* **Exercise aim**
Rewrite the rows below as a numbered list, from the line with "yellow washbasin vanity" up to and including the line with "pos(376,57)", and leave out the blank lines.

* **Listed records**
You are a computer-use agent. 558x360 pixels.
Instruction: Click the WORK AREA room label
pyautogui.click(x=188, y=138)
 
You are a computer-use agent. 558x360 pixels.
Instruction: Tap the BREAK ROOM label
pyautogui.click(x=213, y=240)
==
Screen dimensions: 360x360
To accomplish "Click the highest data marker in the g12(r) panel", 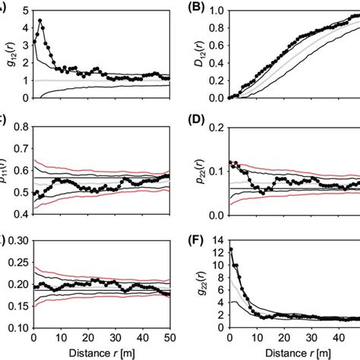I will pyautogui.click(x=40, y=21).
* * *
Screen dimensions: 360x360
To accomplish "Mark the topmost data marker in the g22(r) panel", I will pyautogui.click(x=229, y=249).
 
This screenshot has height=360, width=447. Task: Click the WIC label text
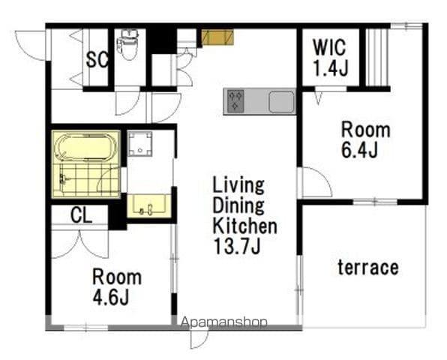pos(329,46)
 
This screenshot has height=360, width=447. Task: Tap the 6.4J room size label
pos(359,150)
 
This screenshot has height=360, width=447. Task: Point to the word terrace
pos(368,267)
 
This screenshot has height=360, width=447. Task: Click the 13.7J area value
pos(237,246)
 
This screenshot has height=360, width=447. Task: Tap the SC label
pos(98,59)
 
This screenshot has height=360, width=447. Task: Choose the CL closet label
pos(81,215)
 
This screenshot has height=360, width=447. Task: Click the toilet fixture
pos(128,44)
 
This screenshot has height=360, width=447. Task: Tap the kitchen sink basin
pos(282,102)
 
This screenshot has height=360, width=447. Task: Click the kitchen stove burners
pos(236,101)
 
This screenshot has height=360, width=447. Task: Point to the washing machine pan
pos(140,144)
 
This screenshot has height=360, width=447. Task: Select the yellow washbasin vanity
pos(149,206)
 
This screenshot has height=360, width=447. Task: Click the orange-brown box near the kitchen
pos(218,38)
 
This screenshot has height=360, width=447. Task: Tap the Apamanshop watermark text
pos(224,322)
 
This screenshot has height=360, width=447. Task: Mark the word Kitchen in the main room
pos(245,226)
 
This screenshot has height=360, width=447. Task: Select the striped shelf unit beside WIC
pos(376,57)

* **Exercise output**
1. This screenshot has height=360, width=447. Task: Select the yellow washbasin vanity
2. pos(149,206)
3. This screenshot has height=360, width=447. Task: Click the orange-brown box near the kitchen
4. pos(218,38)
5. This screenshot has height=360, width=447. Task: Tap the Apamanshop watermark text
6. pos(224,322)
7. This screenshot has height=360, width=447. Task: Mark the word Kitchen in the main room
8. pos(245,226)
9. This screenshot has height=360, width=447. Task: Select the striped shelf unit beside WIC
10. pos(376,57)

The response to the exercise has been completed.